While I’m at it: singing black civil rights protests songs won’t win you any points with black people nor lend moral weight to your fight. Get your own protest songs. Why mock our beliefs but steal our music (which draws from our beliefs)?
If for no other reason the toll AIDS/HIV has taken our community demands that the African American church look at how homophobia inspired by the church’s teachings has contributed to AIDS/HIV infection and death rates in our community. At the same time the LGBT community has its own housecleaning it needs to do. Confronting the racism and white privilege within its ranks is one. Why are elite white gay men the ones always the spokesmen for the movement. Where are the black LGBT members and what role do they play in the setting the direction of the movement? If Jasmine Connick, a black lesbian writer from California, is to believed “it’s been common practice for the gay community to hire black faces, temporarily, to convince blacks to support gay marriage.” But that’s just about it. And then there’s the hawkish single issue fanaticism of some within the LGBT community that can be a big turnoff. The “accept homosexuality or else” posturing of many LGBT members leaves one with the impression that power not justice is the ambitionof this group and privileging one sort of difference over another is what many are after.
Finally, the question that’s blowing up blogosphere seems to be, are black people homophobic? Not all black people, but, yes, many are. Are black people more homophobic? Than who? Aliens? White people?
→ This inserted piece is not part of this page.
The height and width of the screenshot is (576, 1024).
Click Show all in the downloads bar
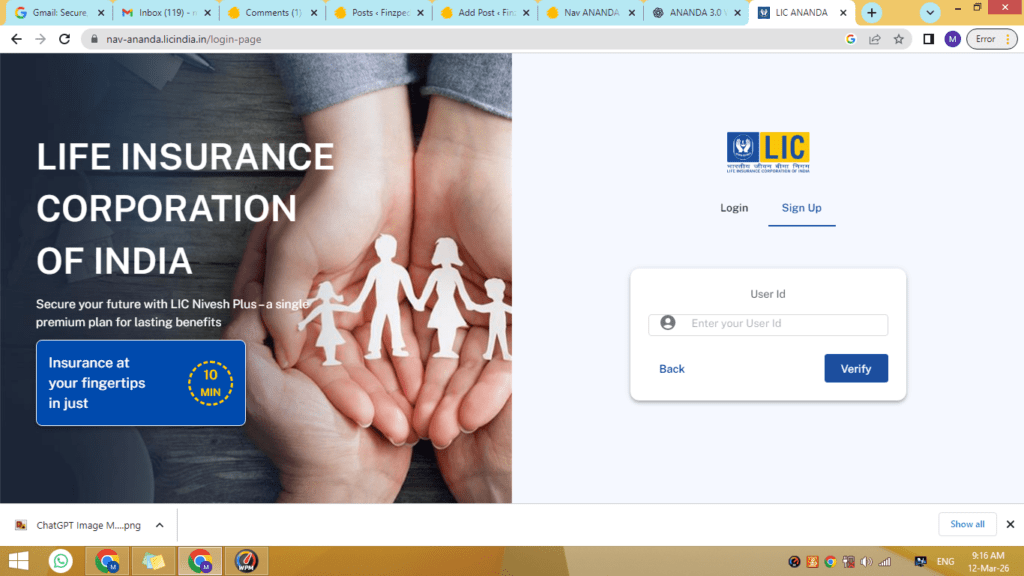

Brown people? Disabled people? No. Here’s what I think. The working poor as a group tend to be more socially conservative, which includes being homophobic, than those who are wealthy and well-educated. For all the reasons sociologists can probably explain. If black people are more homophobic (and I’m not convinced they are) it’s not because they’re stupid and other people are smart-er. Perhaps it’s an indictment on us all that despite all the marches and speechifying that’s been done, those who continue to hold out in opposing same sex marriages and same sex unions have not been made to see that (homo)sexuality is not simply about sex and power, but love and commitment. Something even heterosexuals will agree is mysterious, elusive, and constantly in need of renewing. Maybe it’s not that black people are (more homophobic). The movement to change the minds and hearts of people to its position failed to persuade enough people. Try again. That’s what it means to be a movement.